Mountain Water: Notes on Hamaguchi's Evil Does Not Exist
The mountain water in Hamaguchi's 'Evil Does Not Exist' moves like time itself - steady, relentless, deceptively gentle. In the Japanese village of Mizubiki, where crystal streams carve ancient paths through forest floor, a single father named Takumi harvests wood with the same deliberate rhythm as the water's flow. This is where our story begins, though like the stream itself, its true source lies somewhere higher up the mountain, in the collision between urban ambition and rural permanence.
Hamaguchi understands the weight of time. Each frame lingers exactly as long as it must - no more, no less.
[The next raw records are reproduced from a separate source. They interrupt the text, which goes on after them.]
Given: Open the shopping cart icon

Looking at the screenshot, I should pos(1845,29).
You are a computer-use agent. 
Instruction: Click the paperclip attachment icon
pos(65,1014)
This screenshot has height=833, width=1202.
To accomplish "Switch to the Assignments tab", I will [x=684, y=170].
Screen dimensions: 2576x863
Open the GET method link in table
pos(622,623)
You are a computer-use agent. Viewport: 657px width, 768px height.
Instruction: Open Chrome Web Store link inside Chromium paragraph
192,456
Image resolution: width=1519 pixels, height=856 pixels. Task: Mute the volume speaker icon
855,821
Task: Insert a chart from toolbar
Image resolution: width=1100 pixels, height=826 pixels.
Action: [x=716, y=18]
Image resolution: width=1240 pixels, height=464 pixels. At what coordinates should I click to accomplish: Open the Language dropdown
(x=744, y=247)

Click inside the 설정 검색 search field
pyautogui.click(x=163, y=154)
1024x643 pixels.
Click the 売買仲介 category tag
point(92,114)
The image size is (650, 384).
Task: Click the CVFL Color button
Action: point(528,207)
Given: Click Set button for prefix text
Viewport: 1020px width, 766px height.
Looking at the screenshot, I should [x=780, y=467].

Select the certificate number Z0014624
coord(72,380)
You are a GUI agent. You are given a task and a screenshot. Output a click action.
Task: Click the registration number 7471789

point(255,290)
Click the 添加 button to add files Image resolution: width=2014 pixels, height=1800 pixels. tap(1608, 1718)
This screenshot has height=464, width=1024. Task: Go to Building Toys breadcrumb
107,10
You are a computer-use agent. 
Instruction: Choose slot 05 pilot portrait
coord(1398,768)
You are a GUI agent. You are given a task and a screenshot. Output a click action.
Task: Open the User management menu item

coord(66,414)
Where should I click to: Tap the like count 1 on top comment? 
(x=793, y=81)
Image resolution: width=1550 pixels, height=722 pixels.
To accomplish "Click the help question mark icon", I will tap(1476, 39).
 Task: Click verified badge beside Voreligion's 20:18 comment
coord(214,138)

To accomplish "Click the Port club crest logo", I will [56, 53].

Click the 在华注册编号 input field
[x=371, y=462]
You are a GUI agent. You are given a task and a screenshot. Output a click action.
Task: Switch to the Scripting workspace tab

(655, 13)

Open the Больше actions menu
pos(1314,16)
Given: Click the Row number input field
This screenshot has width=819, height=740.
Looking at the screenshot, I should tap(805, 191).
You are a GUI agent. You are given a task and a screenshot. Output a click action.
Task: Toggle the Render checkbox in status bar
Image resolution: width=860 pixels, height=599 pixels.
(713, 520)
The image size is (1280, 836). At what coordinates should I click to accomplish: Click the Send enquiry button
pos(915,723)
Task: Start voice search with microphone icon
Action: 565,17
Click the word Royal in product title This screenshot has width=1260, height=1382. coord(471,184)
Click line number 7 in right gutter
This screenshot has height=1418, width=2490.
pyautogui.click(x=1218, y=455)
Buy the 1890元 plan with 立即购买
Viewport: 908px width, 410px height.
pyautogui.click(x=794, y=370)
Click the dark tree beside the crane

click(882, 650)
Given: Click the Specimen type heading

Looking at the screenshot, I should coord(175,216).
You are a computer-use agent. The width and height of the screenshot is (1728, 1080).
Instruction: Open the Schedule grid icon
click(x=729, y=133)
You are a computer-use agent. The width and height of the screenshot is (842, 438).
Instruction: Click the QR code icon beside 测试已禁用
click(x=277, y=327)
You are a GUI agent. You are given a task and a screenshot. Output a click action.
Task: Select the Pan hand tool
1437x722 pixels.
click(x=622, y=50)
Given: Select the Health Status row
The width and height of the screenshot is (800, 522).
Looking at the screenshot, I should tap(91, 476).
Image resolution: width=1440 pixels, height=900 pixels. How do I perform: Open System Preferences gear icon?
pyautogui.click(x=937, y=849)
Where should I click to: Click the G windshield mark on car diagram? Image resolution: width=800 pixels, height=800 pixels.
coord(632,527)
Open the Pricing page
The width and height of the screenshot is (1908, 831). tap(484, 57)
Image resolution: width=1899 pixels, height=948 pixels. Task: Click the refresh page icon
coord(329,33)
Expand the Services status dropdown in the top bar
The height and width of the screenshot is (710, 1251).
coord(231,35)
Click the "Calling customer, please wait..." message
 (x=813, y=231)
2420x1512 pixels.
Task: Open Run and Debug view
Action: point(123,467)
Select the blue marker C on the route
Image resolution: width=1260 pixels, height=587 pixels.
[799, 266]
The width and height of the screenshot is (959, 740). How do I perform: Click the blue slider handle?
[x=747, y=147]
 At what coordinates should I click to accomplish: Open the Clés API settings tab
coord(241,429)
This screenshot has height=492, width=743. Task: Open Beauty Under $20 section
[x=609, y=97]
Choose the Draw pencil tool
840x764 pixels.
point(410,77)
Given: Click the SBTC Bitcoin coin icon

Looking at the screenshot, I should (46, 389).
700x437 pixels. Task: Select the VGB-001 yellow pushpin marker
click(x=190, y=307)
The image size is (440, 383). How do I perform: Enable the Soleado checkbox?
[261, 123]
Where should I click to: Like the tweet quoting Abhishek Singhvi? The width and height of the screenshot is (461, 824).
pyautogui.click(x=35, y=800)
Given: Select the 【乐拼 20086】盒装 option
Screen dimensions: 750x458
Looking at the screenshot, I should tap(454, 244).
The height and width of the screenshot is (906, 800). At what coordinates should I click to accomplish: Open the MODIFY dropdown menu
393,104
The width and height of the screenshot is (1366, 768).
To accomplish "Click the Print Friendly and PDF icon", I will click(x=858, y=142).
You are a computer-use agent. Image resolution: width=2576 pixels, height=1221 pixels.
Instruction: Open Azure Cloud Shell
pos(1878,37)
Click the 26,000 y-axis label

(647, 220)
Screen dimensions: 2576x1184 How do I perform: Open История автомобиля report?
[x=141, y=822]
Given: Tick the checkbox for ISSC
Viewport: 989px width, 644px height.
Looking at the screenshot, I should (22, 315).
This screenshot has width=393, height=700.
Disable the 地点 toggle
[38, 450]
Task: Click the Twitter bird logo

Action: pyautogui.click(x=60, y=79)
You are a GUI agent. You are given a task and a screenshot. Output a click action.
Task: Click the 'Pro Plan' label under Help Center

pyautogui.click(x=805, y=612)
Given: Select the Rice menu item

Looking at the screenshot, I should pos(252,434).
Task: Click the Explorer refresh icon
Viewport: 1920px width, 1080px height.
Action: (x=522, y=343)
Like a master woodworker, he strips away everything unnecessary, leaving only essential grain. The dialogue follows this same economy, words measured out like precious water. In one scene, a talent agency representative speaks candidly during a car ride, and I'm struck by how the confined space of an automobile has always served as humanity's confessional booth. The long drive, the landscape sliding past, creates a space where truth emerges at its own pace.
Though set in a mountain town in Japan, the film resonates with a universal frequency. I recognize these people, these pressures, these small negotiations between progress and preservation. I've seen similar faces in the mountain communities of Vermont, Colorado, Montana - anywhere where the rhythm of modern life runs up against older, deeper patterns. Takumi's quiet authority comes not from any performed expertise but from his harmony with the forest's own logic. He is fluent in the language of patient cultivation.
Yet Hamaguchi refuses to paint rural life in purely romantic tones. We see Takumi at his daughter's school, arriving late for pickup. His sobriety and wisdom in the forest don't translate to perfect fatherhood. These moments of human imperfection arrive like small stones in a clear stream, creating ripples that spread outward. When a Tokyo glamping company representative arrives, axe in hand, eager to experience authentic rural life, we recognize a familiar modern yearning - the desire to touch something real, even if we risk disturbing its delicate balance.
The film's conclusion feels as inevitable as spring runoff, carrying with it all that has accumulated upstream. The price of progress always flows downhill, and like water, it finds every gap in our careful defenses. Yet Hamaguchi's genius lies in showing us how this story, while universal, remains stubbornly specific. Every dropped acorn, every split log, every shared meal carries both the weight of tradition and the uncertainty of change.
In watching 'Evil Does Not Exist,' I'm reminded that the best stories, like the clearest mountain streams, reflect both sky and stone - the aspirations above and the hard reality below. As someone dedicated to visual storytelling, I find myself returning to Hamaguchi's patient confidence, his trust that truth, given time and space, will carve its own path.